“Today’s action includes the designation of 50 Iranian banks and their foreign and domestic subsidiaries,” the US Treasury Department announced in its report on Monday, along with “the identification of more than 400 targets, including over 200 persons and vessels in Iran’s shipping and energy sectors.”
Although the move is now largely directed at the country’s oil industry and banking system, it is still expected to aggravate the situation in the Iranian export steel market, which had already been struck by the previous set of sanctions imposed by US President Donald Trump’s administration in early August.
“The Iranian market is almost closed now, and banking issues are not the biggest problem here,” a Middle East-based source told Fastmarkets.
Shipping problems are the major issue at the moment because almost no company wants its vessels to call at Iranian ports, the source added.
“Mills still offer and you can book, but it may happen that you will never ship the material,” he said.
In such conditions, Iranian steel exporters had to cut prices significantly to attract customers and to compensate for the risks involved in trade with the country.

MATERIAL PROVIDED
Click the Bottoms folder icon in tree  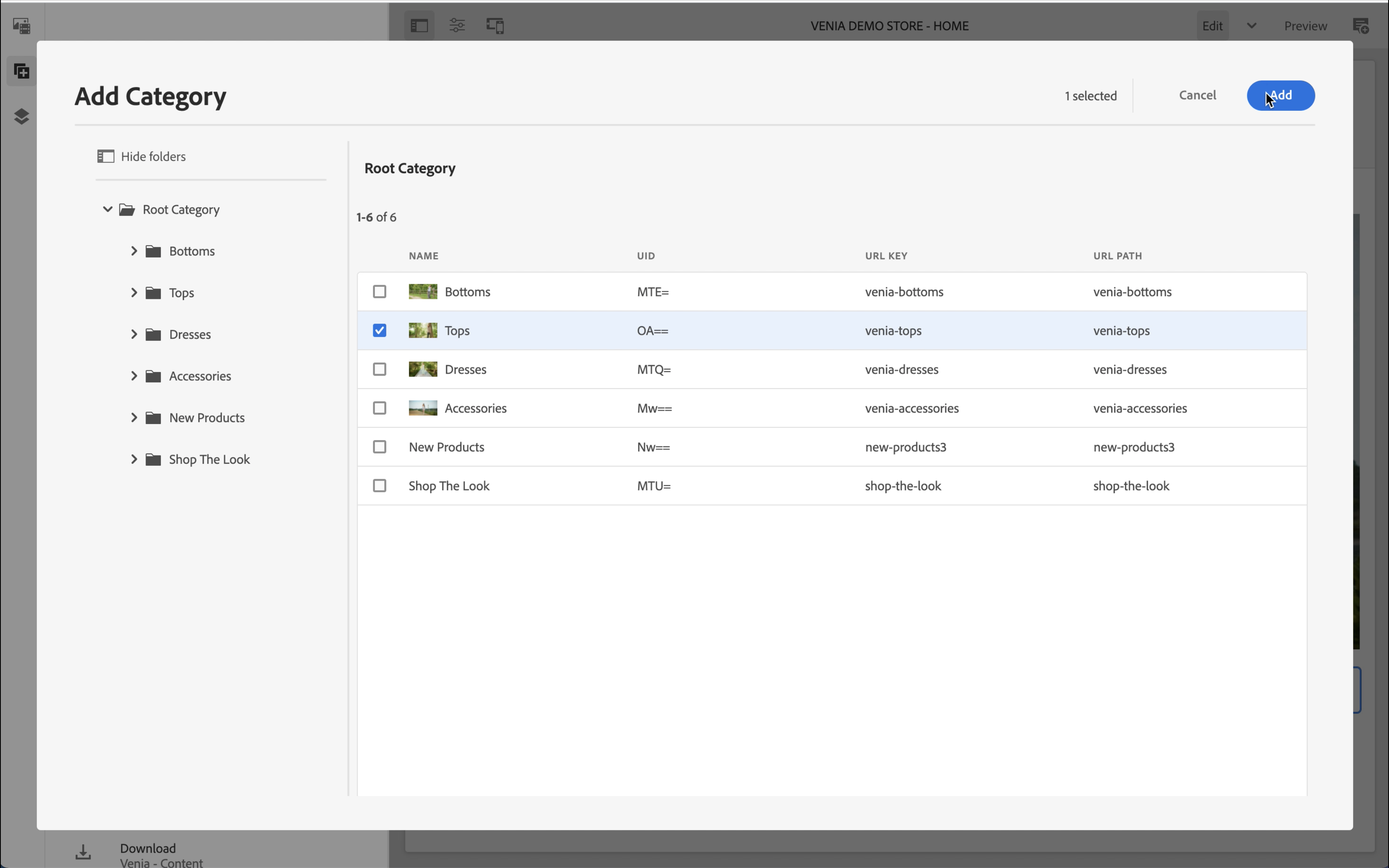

ACTIONS TO TAKE
[1] Update the report on US sanctions and Iran's steel exports from "Although the move" up to and including "in early August.", replacing "oil industry" with "petroleum industry".
[2] Summarize the report on US sanctions and Iran's steel exports in two sentences.

EXERCISE SOLUTIONS
[1]
Although the move is now largely directed at the country’s petroleum industry and banking system, it is still expected to aggravate the situation in the Iranian export steel market, which had already been struck by the previous set of sanctions imposed by US President Donald Trump’s administration in early August.

[2] The US Treasury Department designated 50 Iranian banks and identified more than 400 targets. The move mainly targets Iran's oil industry and banking system, but it is still expected to worsen an Iranian export steel market already hit by sanctions in early August, where a Middle East-based source says shipping is the major problem and exporters have had to cut prices significantly.